> _Fragmento del documento_
******

Es necesario que el orgullo nacional se convierta en un contagio social, y que, al despertar finalmente, impulse al país a salir de la inercia que lo mantiene arrinconado fuera del concierto de los pueblos, liberándolo de sus desvaríos y conduciéndolo hacia una meta superior. Esa meta, alcanzada con prudencia, se cultiva en el temple de los hombres del presente: aquellos que fuerzan las cerraduras del despotismo para limpiar la morada manchada por la vagancia moral, para convertirla en una causa vertical, ofensiva, que no teme aceptar el abandono de un país vuelto inhabitable, mutilado de ética y de luz.
Porque el árbol donde crecieron nuestras ramas más recientes no fue uno de madera noble, nacido del amor, sino un artificio de cartón, alimentado por el odio y por la reacción violenta de los indomables déspotas.
Las generaciones actuales poseen una conciencia clara del deber y del papel que les corresponde en la realización de los grandes destinos de Venezuela. No sólo las anima una doctrina heroica heredada, sino que las urgencias del presente bastan por sí solas para encender el impulso de proyectar a la patria hacia los futuros inmediatos, con la determinación de situarla nuevamente en los verdaderos escalafones de América. Como en los tiempos fundacionales, el anhelo es volver a ser cabecera de decisiones, acciones y misiones superiores.
Porque el gentilicio venezolano no ha nacido para morar en las cercanías de lo mediocre, de lo diminuto o lo pusilánime. Por el contrario, su herencia —forjada en victorias y gestas memorables— lo llama a ocupar las alturas reservadas a los grandes hombres. Y esos grandes hombres, lejos de encadenarse a las soluciones prefabricadas por los duendes políticos del extranjero, buscan responder a los desafíos nacionales con remedios que broten de la entraña misma de Venezuela. Porque, como bien se sabe, la medicina nacida en la selva poco serviría a quien vive en tierras de otros climas y organismos distintos.
Esa voluntad de destino, ese orden interno que prioriza lo esencial, esa fe vigorosa en la posibilidad de enderezar las raíces del árbol nacional para que vuelva a dar frutos nobles y duraderos, constituyen una urgencia vital. Requiere de un cambio profundo de horizonte, de una conquista firme del porvenir, a través del amor auténtico y militante por la patria.
El amor por la patria, cuya fuerza descansa en las energías consagradas a su fortalecimiento y crecimiento sostenido, resulta insuficiente si sus fundamentos se hallan desarticulados y privados de estímulos que impulsen acciones concretas. Amar a la nación venezolana no implica únicamente un fervoroso deseo de conocerla, sino la voluntad de guiarla. Como un navío en busca de rumbo, necesita que nuestra inteligencia —esa lumbrera afortunada— actúe como faro que oriente su travesía hacia el destino que le corresponde.
Debemos concedernos —por la fuerza, si es preciso; por el freno a los bárbaros, si es urgente— el derecho al orden de la Patria y no a la anarquía de las tribus. Es menester despojar a los demagogos y a las sombras absorbentes de los altares de la grandeza, y, en su lugar, salvar a los grandes hombres de ser devorados por las masas disgregadoras, esas que siempre conspiran por torcer el rumbo preclaro de la nación de nuestros héroes.
A través de las derrotas, un fatalismo venezolano ha venido minando nuestras voluntades decididas, entorpeciendo el buen andar de las ideas que, con responsabilidad y visión de altura, hemos trazado. Ese derrotismo debe ser sellado, de una vez por todas, mediante la acción firme de nuestras minorías ilustradas, decididas a sentar las bases de la Nueva Venezuela.
Los espíritus resueltos ya han iniciado su marcha. Y no piensan fallar.

******

Responde estas preguntas sobre el texto acerca de Venezuela:
1. ¿De qué material era el árbol donde crecieron "nuestras ramas más recientes"?
2. ¿A qué se compara la nación que necesita rumbo, y qué papel cumple la inteligencia en esa imagen?
3. ¿A quiénes corresponde sellar el derrotismo?

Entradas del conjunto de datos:
******

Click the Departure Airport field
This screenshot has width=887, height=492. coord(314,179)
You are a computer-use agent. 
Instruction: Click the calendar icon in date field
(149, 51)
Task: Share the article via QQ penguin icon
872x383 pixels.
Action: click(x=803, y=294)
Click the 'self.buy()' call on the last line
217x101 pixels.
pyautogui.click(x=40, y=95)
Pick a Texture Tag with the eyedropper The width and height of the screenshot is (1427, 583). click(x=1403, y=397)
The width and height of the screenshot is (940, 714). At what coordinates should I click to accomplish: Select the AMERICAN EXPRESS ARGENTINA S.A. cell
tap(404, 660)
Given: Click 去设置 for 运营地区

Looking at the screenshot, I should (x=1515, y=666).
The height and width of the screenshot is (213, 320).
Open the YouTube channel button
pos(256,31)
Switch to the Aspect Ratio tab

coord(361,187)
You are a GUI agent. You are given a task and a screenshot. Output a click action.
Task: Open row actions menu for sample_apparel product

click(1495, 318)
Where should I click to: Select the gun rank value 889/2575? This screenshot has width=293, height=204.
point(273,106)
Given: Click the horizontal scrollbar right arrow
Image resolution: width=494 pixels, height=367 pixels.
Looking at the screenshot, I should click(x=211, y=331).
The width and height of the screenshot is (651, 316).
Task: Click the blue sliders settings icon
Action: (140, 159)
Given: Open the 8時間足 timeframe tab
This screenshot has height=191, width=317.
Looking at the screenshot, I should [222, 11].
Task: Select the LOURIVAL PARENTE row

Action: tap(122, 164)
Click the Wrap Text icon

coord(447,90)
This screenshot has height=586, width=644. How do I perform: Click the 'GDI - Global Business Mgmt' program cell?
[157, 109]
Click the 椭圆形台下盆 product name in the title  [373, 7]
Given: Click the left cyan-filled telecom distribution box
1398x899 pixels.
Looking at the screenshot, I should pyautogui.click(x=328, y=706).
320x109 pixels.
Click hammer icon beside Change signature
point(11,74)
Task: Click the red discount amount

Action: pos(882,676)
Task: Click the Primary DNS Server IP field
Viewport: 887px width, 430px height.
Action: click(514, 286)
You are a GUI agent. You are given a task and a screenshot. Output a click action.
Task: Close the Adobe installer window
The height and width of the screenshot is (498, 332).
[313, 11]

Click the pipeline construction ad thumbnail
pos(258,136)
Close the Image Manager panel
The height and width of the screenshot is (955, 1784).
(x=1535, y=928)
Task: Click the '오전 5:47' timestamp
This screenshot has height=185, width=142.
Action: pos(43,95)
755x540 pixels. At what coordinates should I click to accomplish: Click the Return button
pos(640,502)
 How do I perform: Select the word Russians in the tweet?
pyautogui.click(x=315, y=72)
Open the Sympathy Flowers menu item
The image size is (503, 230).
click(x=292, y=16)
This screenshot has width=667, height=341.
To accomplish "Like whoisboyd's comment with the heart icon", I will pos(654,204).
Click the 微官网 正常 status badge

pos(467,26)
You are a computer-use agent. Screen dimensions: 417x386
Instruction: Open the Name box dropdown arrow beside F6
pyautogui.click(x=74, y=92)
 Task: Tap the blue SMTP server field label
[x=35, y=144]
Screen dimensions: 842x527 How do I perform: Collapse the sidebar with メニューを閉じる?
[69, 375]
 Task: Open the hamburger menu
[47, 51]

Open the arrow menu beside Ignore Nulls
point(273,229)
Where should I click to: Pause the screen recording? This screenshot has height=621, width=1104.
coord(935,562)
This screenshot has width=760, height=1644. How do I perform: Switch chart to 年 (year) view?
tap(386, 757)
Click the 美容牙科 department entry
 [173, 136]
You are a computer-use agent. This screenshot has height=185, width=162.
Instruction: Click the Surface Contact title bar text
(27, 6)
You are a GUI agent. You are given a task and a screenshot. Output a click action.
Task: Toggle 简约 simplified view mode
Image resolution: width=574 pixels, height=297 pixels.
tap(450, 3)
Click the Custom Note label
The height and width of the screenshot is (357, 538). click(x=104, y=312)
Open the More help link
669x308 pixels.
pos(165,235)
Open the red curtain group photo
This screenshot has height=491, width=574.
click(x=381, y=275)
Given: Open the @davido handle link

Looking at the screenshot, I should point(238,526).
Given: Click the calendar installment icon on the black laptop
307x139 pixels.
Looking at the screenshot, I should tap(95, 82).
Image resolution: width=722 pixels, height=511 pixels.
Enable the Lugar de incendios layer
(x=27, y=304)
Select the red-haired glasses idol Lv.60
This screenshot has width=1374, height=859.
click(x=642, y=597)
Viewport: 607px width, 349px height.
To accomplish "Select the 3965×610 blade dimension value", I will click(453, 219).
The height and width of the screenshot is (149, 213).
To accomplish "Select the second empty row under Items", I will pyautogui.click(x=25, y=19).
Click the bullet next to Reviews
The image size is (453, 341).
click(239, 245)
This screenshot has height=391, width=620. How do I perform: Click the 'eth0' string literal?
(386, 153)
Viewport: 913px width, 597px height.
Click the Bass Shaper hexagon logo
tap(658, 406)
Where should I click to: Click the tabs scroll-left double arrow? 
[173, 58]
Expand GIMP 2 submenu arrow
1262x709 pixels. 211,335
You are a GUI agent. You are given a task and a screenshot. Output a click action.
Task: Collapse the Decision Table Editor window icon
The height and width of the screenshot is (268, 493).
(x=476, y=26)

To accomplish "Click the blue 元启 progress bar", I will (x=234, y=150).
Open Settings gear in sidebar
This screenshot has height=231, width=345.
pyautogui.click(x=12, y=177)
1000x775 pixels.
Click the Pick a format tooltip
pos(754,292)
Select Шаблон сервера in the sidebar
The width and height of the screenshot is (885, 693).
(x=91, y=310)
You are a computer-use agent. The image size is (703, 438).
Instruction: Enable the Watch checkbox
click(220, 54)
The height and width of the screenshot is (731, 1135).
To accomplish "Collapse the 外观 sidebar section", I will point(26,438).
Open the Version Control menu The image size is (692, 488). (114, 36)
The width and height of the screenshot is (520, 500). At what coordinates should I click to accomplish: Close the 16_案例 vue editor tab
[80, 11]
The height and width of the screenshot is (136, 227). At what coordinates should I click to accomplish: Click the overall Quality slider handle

******

> _Resultado_
1. Era un artificio de cartón, alimentado por el odio y por la reacción violenta de los indomables déspotas.
2. Se compara con un navío en busca de rumbo, y la inteligencia actúa como faro que orienta su travesía.
3. A las minorías ilustradas, mediante su acción firme.